* **How to complete this task**: For this exercise, transcribe all of the entries exactly.

═════ Dataset records

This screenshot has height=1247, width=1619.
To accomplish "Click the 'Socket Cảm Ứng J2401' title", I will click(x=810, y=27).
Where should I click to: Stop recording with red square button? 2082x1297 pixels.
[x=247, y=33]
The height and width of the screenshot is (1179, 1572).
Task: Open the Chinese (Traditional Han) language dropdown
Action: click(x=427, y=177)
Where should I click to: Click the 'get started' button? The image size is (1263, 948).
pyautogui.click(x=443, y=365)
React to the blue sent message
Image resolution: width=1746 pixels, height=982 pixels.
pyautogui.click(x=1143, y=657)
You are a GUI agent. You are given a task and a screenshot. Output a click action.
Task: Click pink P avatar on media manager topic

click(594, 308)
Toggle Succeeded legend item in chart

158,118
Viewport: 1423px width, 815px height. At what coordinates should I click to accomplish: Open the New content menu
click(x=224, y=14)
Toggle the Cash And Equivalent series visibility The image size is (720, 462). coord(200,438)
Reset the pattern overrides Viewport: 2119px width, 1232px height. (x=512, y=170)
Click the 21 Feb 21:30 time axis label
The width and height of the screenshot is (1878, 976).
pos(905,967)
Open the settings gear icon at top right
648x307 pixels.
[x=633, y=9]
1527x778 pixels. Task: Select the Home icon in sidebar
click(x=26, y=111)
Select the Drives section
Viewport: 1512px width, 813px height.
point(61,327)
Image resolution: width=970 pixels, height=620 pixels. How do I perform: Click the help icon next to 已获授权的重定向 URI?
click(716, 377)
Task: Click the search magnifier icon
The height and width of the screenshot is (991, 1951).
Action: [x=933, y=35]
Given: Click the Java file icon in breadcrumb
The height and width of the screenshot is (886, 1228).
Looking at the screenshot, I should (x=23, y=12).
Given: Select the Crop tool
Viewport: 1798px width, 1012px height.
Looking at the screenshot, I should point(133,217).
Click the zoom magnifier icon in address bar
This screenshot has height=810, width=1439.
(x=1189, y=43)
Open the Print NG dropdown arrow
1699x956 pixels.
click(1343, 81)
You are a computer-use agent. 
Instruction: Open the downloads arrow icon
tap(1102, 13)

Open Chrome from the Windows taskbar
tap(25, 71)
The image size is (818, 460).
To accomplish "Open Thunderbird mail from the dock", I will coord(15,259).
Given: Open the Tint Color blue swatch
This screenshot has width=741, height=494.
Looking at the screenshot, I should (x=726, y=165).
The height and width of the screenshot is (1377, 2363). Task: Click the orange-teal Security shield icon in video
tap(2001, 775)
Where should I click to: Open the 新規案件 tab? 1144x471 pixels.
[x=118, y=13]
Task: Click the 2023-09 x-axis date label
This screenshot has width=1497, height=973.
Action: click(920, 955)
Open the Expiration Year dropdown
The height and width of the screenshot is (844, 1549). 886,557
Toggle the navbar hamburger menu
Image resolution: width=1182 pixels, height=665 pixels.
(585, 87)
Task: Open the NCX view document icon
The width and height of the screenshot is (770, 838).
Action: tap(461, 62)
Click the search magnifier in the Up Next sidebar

══════════

* **Written solution**:
This screenshot has height=1247, width=1619.
To accomplish "Click the 'Socket Cảm Ứng J2401' title", I will click(x=810, y=27).
Where should I click to: Stop recording with red square button? 2082x1297 pixels.
[x=247, y=33]
The height and width of the screenshot is (1179, 1572).
Task: Open the Chinese (Traditional Han) language dropdown
Action: click(x=427, y=177)
Where should I click to: Click the 'get started' button? The image size is (1263, 948).
pyautogui.click(x=443, y=365)
React to the blue sent message
Image resolution: width=1746 pixels, height=982 pixels.
pyautogui.click(x=1143, y=657)
You are a GUI agent. You are given a task and a screenshot. Output a click action.
Task: Click pink P avatar on media manager topic

click(594, 308)
Toggle Succeeded legend item in chart

158,118
Viewport: 1423px width, 815px height. At what coordinates should I click to accomplish: Open the New content menu
click(x=224, y=14)
Toggle the Cash And Equivalent series visibility The image size is (720, 462). coord(200,438)
Reset the pattern overrides Viewport: 2119px width, 1232px height. (x=512, y=170)
Click the 21 Feb 21:30 time axis label
The width and height of the screenshot is (1878, 976).
pos(905,967)
Open the settings gear icon at top right
648x307 pixels.
[x=633, y=9]
1527x778 pixels. Task: Select the Home icon in sidebar
click(x=26, y=111)
Select the Drives section
Viewport: 1512px width, 813px height.
point(61,327)
Image resolution: width=970 pixels, height=620 pixels. How do I perform: Click the help icon next to 已获授权的重定向 URI?
click(716, 377)
Task: Click the search magnifier icon
The height and width of the screenshot is (991, 1951).
Action: [x=933, y=35]
Given: Click the Java file icon in breadcrumb
The height and width of the screenshot is (886, 1228).
Looking at the screenshot, I should (x=23, y=12).
Given: Select the Crop tool
Viewport: 1798px width, 1012px height.
Looking at the screenshot, I should point(133,217).
Click the zoom magnifier icon in address bar
This screenshot has height=810, width=1439.
(x=1189, y=43)
Open the Print NG dropdown arrow
1699x956 pixels.
click(1343, 81)
You are a computer-use agent. 
Instruction: Open the downloads arrow icon
tap(1102, 13)

Open Chrome from the Windows taskbar
tap(25, 71)
The image size is (818, 460).
To accomplish "Open Thunderbird mail from the dock", I will coord(15,259).
Given: Open the Tint Color blue swatch
This screenshot has width=741, height=494.
Looking at the screenshot, I should (x=726, y=165).
The height and width of the screenshot is (1377, 2363). Task: Click the orange-teal Security shield icon in video
tap(2001, 775)
Where should I click to: Open the 新規案件 tab? 1144x471 pixels.
[x=118, y=13]
Task: Click the 2023-09 x-axis date label
This screenshot has width=1497, height=973.
Action: click(920, 955)
Open the Expiration Year dropdown
The height and width of the screenshot is (844, 1549). 886,557
Toggle the navbar hamburger menu
Image resolution: width=1182 pixels, height=665 pixels.
(585, 87)
Task: Open the NCX view document icon
The width and height of the screenshot is (770, 838).
Action: tap(461, 62)
Click the search magnifier in the Up Next sidebar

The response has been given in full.